— OBJECTIVE —
Rewrite the lines from the start through the line containing "[x=88, y=765]", substituting "preview" for "thumbnail" and leaving everything else unchanged.

— INPUT —
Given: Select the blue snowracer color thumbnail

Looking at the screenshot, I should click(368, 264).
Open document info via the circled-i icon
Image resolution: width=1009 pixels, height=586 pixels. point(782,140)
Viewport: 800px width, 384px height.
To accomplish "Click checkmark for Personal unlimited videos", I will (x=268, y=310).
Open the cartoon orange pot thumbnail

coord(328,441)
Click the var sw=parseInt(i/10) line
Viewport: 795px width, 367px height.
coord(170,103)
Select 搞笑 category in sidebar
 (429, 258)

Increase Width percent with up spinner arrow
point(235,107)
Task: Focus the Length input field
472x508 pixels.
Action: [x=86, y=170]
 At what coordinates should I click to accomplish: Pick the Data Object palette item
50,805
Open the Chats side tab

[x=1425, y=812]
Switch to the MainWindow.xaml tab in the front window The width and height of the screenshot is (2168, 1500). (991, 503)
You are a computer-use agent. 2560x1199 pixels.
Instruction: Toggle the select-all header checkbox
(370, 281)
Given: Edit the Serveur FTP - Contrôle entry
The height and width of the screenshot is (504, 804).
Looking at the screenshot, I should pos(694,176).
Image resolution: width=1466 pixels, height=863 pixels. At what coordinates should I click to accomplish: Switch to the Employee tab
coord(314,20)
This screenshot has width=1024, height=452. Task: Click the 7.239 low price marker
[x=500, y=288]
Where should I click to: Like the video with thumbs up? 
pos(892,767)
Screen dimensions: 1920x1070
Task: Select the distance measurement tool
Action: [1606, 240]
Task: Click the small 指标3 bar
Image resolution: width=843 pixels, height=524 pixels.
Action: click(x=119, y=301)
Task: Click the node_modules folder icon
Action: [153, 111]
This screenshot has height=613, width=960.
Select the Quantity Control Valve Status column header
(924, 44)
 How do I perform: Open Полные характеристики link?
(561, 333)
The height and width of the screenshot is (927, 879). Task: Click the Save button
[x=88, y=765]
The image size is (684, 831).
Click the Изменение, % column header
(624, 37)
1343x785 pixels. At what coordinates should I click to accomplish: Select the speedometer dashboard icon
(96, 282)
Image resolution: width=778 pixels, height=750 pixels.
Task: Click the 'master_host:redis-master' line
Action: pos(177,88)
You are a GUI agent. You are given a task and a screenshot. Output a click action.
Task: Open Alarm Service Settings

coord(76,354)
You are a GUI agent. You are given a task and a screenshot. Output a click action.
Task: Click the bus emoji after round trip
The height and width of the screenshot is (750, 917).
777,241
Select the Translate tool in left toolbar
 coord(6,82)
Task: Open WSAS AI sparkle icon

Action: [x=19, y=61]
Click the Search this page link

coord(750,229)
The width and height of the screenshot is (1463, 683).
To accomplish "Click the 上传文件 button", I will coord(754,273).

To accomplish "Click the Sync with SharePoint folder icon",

— FULL SOLUTION —
Given: Select the blue snowracer color preview

Looking at the screenshot, I should click(368, 264).
Open document info via the circled-i icon
Image resolution: width=1009 pixels, height=586 pixels. point(782,140)
Viewport: 800px width, 384px height.
To accomplish "Click checkmark for Personal unlimited videos", I will (x=268, y=310).
Open the cartoon orange pot preview

coord(328,441)
Click the var sw=parseInt(i/10) line
Viewport: 795px width, 367px height.
coord(170,103)
Select 搞笑 category in sidebar
 (429, 258)

Increase Width percent with up spinner arrow
point(235,107)
Task: Focus the Length input field
472x508 pixels.
Action: [x=86, y=170]
 At what coordinates should I click to accomplish: Pick the Data Object palette item
50,805
Open the Chats side tab

[x=1425, y=812]
Switch to the MainWindow.xaml tab in the front window The width and height of the screenshot is (2168, 1500). (991, 503)
You are a computer-use agent. 2560x1199 pixels.
Instruction: Toggle the select-all header checkbox
(370, 281)
Given: Edit the Serveur FTP - Contrôle entry
The height and width of the screenshot is (504, 804).
Looking at the screenshot, I should pos(694,176).
Image resolution: width=1466 pixels, height=863 pixels. At what coordinates should I click to accomplish: Switch to the Employee tab
coord(314,20)
This screenshot has width=1024, height=452. Task: Click the 7.239 low price marker
[x=500, y=288]
Where should I click to: Like the video with thumbs up? 
pos(892,767)
Screen dimensions: 1920x1070
Task: Select the distance measurement tool
Action: [1606, 240]
Task: Click the small 指标3 bar
Image resolution: width=843 pixels, height=524 pixels.
Action: click(x=119, y=301)
Task: Click the node_modules folder icon
Action: [153, 111]
This screenshot has height=613, width=960.
Select the Quantity Control Valve Status column header
(924, 44)
 How do I perform: Open Полные характеристики link?
(561, 333)
The height and width of the screenshot is (927, 879). Task: Click the Save button
[x=88, y=765]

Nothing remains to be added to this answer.